--- START ---
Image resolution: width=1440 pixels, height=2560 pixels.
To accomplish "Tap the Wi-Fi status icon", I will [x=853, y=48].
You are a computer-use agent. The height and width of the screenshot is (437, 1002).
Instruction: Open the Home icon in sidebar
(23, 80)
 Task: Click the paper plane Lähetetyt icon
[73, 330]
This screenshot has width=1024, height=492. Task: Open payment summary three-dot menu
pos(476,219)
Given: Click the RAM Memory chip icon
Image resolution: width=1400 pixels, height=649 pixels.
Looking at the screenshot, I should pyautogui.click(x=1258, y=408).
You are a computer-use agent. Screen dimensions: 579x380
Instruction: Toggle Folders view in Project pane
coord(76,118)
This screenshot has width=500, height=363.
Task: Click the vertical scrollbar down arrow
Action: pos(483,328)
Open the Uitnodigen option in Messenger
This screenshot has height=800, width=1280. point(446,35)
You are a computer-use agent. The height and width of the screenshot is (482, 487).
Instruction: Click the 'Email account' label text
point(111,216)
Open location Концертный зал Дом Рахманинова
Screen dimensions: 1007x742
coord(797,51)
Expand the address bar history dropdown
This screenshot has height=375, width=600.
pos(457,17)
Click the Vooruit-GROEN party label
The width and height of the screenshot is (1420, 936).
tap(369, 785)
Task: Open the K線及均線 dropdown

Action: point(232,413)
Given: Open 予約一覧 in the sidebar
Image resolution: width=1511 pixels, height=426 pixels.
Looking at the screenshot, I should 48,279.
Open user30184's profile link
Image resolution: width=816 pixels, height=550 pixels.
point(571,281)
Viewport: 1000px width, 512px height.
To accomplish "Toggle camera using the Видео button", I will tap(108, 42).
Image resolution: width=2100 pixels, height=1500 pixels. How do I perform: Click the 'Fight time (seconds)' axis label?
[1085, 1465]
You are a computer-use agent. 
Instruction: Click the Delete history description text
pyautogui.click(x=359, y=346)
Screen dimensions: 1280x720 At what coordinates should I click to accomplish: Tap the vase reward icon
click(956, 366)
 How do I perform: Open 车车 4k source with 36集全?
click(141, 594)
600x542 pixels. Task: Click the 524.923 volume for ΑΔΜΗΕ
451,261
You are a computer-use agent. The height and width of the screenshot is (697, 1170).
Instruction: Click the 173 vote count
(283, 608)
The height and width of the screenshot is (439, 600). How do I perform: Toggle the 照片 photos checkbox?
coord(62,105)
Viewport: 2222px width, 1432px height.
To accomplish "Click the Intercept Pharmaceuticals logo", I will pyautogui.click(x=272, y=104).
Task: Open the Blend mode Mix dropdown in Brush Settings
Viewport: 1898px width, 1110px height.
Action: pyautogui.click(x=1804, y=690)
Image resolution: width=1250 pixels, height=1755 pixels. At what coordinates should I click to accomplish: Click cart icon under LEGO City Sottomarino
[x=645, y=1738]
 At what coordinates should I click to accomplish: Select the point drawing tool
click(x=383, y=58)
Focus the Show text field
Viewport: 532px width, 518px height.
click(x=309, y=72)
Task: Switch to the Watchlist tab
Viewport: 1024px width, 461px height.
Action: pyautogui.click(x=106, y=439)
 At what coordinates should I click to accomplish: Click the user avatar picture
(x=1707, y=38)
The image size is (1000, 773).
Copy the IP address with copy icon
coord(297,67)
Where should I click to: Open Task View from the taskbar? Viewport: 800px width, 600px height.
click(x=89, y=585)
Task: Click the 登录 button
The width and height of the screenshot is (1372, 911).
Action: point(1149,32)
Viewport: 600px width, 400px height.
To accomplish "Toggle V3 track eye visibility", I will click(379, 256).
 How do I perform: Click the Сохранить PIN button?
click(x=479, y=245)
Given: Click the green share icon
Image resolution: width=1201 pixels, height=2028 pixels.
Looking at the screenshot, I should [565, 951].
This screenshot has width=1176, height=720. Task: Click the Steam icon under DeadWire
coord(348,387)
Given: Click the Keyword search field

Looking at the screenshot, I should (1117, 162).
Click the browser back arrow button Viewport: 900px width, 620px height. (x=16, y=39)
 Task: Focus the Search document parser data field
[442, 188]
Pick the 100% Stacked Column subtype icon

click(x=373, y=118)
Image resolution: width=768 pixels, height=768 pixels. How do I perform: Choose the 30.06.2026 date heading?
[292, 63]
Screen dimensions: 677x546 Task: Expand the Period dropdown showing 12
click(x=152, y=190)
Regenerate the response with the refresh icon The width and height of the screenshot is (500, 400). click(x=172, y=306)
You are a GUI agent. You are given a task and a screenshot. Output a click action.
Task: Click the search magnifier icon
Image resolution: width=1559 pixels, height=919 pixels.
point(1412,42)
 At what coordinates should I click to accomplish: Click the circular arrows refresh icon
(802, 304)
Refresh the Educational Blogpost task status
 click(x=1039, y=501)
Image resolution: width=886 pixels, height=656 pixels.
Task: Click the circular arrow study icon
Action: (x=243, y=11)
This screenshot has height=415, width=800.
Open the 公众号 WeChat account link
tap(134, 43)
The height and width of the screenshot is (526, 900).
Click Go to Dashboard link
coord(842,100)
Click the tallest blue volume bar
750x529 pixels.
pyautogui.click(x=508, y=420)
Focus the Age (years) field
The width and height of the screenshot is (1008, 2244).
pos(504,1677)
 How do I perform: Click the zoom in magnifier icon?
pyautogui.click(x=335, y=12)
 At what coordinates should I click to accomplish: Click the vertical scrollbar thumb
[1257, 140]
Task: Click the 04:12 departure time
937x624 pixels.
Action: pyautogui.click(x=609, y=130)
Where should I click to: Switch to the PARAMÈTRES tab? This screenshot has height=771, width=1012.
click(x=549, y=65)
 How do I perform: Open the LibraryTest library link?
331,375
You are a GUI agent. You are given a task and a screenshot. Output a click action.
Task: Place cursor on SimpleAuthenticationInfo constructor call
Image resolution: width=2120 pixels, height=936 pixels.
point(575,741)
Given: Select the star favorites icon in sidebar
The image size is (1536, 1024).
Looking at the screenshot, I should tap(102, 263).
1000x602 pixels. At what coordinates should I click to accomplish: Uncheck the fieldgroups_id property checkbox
--- END ---
* _EXERCISE DIRECTIONS_
Output only the lines from the one that contains "Given: Select the" through the final line of the records, exactly as given.

* _RESPONSE AREA_
Given: Select the star favorites icon in sidebar
The image size is (1536, 1024).
Looking at the screenshot, I should tap(102, 263).
1000x602 pixels. At what coordinates should I click to accomplish: Uncheck the fieldgroups_id property checkbox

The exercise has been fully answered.